Pirna. Was ist nur in diesen Mann gefahren? Ein 32-Jähriger ist am Mittwoch in der Pirnaer Innenstadt mehrfach ausgerastet. Der Mann aus Heidenau hatte kurz vor dem Mittag auf der Gartenstraße im Vorbeigehen Leute und einen Polizisten angepöbelt. Unterwegs zur Grohmannstraße schlug er unvermittelt einer Passantin mit einer Plastikflasche auf den Oberarm. An der nächsten Kreuzung brannten seine Sicherungen dann wohl vollends durch. „Obwohl er uns im Auto kommen sah, ist der Mann auf die Straße gelaufen und mitten auf der Fahrbahn stehen geblieben“, berichtet die Fahrerin eines Skoda, die sich genötigt sah, anzuhalten. Aus Reflex habe sie gehupt, so die 22-jährige Pirnaerin. Daraufhin geriet der Mann völlig in Rage.

Urologe Dr. Franck Micklisch zeigt die Blessuren, die ihm der randalierende Patient zugefügt hat.
Urologe Dr. Franck Micklisch zeigt die Blessuren, die ihm der randalierende Patient zugefügt hat. © Daniel Förster

Eigentlich schon auf dem Gehweg, hätte er sich umgedreht und sei zum Auto zurückgekehrt. Mit der bloßen Hand schlug er auf die Frontscheibe ein. Der Hieb war so stark, dass das Sicherheitsglas auf der Beifahrerseite zersplitterte. „Danach wollte er die Beifahrertür aufreißen und schlug mehrmals gegen die Seitenscheibe“, erzählt die schockierte junge Frau. Ihr Freund, der mit im Auto saß, hatte jedoch blitzschnell reagiert und das Auto von innen verriegelt. Die Fahrerin gab Gas. Erst dann ließ der Angreifer von dem Auto und den insgesamt vier jungen Insassen ab.

Der Randalierer war zum Sonnenstein gelaufen. Während der Freund der Fahrerin direkt zur Polizei lief, verfolgte der andere junge Mann den Angreifer weiter bis zum Schloßberg. Besatzungen von zwei Streifenwagen sowie die Wasserschutzpolizei fahndeten parallel nach dem Schläger. Am Amtsgericht gelang es den Uniformierten, den Streitsüchtigen zu stellen.

Während der Mann laut Zeugenaussagen auf der Straße einen völlig aggressiven und gar verwirrten Eindruck gemacht habe, gab er sich im Polizeirevier ganz brav. Der Rettungsdienst versorgte dort eine Schnittwunde, die er sich bei den Schlägen auf das Auto zugezogen hatte. Ein Notarzt untersuchte den Mann, konnte aber keine weiteren Verletzungen feststellen.

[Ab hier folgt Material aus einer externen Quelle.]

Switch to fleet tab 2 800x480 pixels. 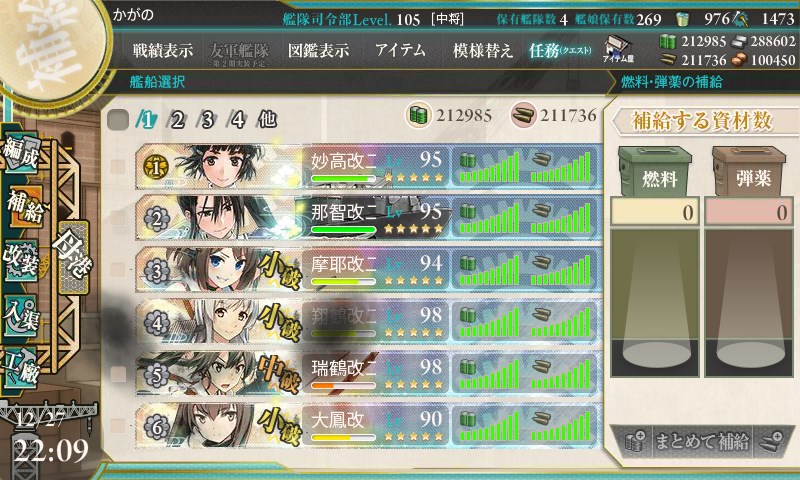177,120
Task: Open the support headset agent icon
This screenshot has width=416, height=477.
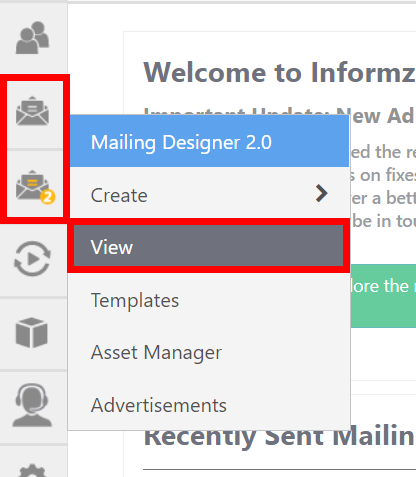Action: pyautogui.click(x=32, y=405)
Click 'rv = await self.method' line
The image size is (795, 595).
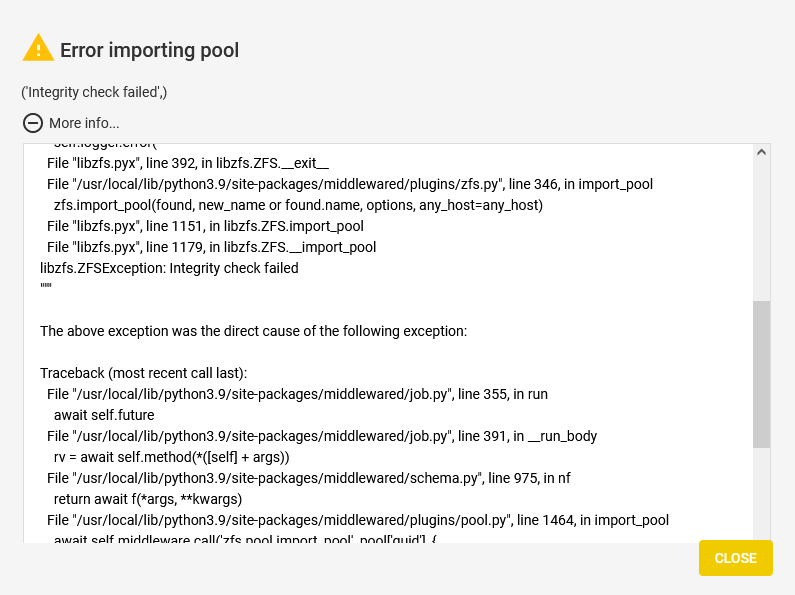pos(171,457)
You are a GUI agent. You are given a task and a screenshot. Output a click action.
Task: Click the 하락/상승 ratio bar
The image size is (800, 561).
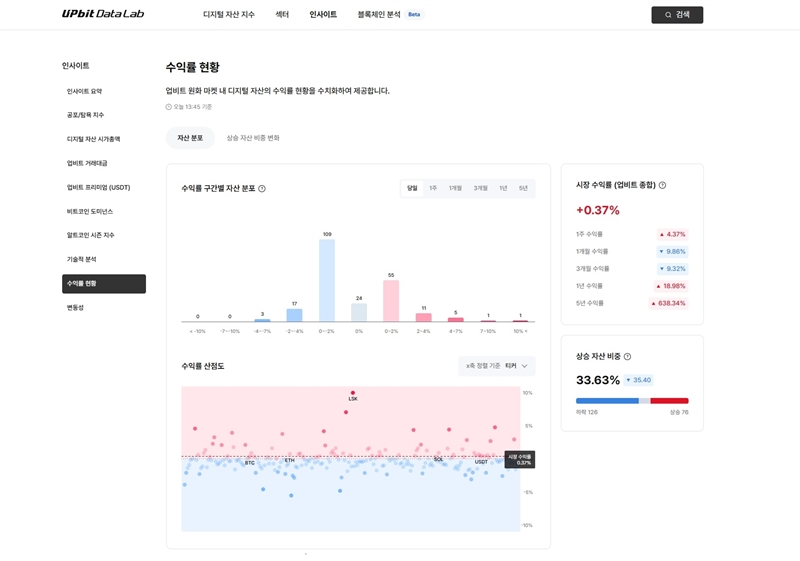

Am Donnerstag gab die Polizei bekannt, dass der 32-Jährige vor seinem Ausraster auf offener Straße bereits in einer Arztpraxis an der Maxim-Gorki-Straße aufgefallen war. Dort war er bei einem Behandlungstermin mit dem Urologen aneinandergeraten und hatte ihn attackiert. „Er war von vornherein aggressiv. Nach dem ich ihn im Groben untersucht hatte, habe ich wegen seines Verhaltens eine weitere Behandlung für diesen Tag abgelehnt und ihn entlassen“, sagt der Mediziner. Damit gab sich der Heidenauer offenbar nicht zufrieden. Kurz nachdem er die Praxis verlassen hatte, klirrte im Erdgeschoss eine Fensterscheibe. Als der Arzt auf die Straße lief und den Mann zur Rede stellen wollte, ging der Patient auf den Mediziner los. „Er hat mich in den linken Oberarm gebissen. Außerdem habe ich verschiedene Prellungen davongetragen“, sagt der 63-jährige. Danach sei der Mann getürmt.

Der Unruhestifter ist polizeibekannt. Bei der ärztlichen Untersuchung im Polizeirevier habe er keinerlei Ausfallerscheinungen gezeigt – weder gesundheitlicher Art, noch seien Alkohol oder Drogen im Spiel gewesen. In der Vergangenheit sei er allerdings schon in ähnlicher Weise in Heidenau in Erscheinung getreten, heißt es aus Ermittlerkreisen. Die diensthabende Amtsrichterin sah am Mittwoch keinen Grund für eine Haft. Der Angreifer, dem seit Längerem ein Betreuer zur Seite steht, kam am Nachmittag wieder auf freien Fuß. Gegen ihn läuft jetzt ein Ermittlungsverfahren wegen Körperverletzung, Sachbeschädigung und Nötigung.